Le goût des mots de Françoise Héritier

lundi 21 octobre 2013 Commentaires fermés sur Le goût des mots de Françoise Héritier

Ecrire une note de lecture du Goût des mots ne peut viser à attirer l’attention de lecteurs potentiels : ce livre n’en manquera pas. Cela procède d’une nécessité bien plus impérieuse, de quelque chose que ce livre a mis en mouvement et qui ne s’apaisera qu’en tentant de le transmettre à d’autres. Le premier sentiment éprouvé est celui de la jubilation. Paraphrasant Françoise Héritier, on pourrait noter que jubilation est un mot jubilatoire.
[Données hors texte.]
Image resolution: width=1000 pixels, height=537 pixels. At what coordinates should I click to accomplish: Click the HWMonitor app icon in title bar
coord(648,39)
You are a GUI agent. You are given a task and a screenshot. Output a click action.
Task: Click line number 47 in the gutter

Mais aussi le faire figurer dans son propre registre des mots possédant des sens secrets (celui qu’elle nous invite à remplir chacun dans les pages à lignes horizontales à la fin du livre tout comme elle a rempli 13 pages du sien) :

Jubilation presse un suc amer et délicieux

Ce qui donc me fait jubiler, c’est que Françoise Héritier, dans son mélange unique d’intelligence analytique et de sentiment, explore le continent que l’irruption de l’écrit a partiellement recouvert dans notre rapport à la langue orale. Exploitant sa connaissance de langues parlées par des cultures ou des personnes ne pratiquant pas l’écriture, elle nous guide dans des pratiques de soi pour nous faire redécouvrir en nous l’enfant qui tente de mettre ensemble la saveur sonore des mots et leur sens partagé par tous. Je n’en dirai pas plus, car je le dirai forcément moins bien qu’elle. Mais je dois dire autre chose. Françoise Héritier note aussi que les techniques auxquelles elle nous invite ont été pratiquées déjà dans l’écriture automatique des surréalistes. Or la lisant, on a l’impression que c’est une blogueuse numérico-oulipienne qui s’est égarée chez Odile Jacob. Viens chez nous lui dirait-on si on osait. Elle y serait tellement chez elle. Et du coup une autre idée surgit. Et si l’écriture numérique, par son mélange des médias, mais aussi par des mécanismes propres au statut du texte lui-même dans la socialité numérique, à cette lecture entre les lignes qu’il invite sans cesse, à ces rebonds incessants où quelqu’un superpose un sens secret et personnel au sens partagé, et par là ouvre à de nouveaux sens, si l’écriture numérique, donc, revenait à une sorte d’état intermédiaire entre le texte et l’oral. Ou plutôt permettait un dépassement de ce qui les sépare dans une nouvelle forme et un nouvel univers, celui du code diraient certains, ou celui d’une poésie qui est à la fois écrite, sonore, spatiale et temporelle.


Geneviève Delaise de Parsival a publié dans Libération du 17 octobre une revue du livre qui en détaille plus le contenu et fait également un parallèle avec Queneau, sans aborder le champ du numérique.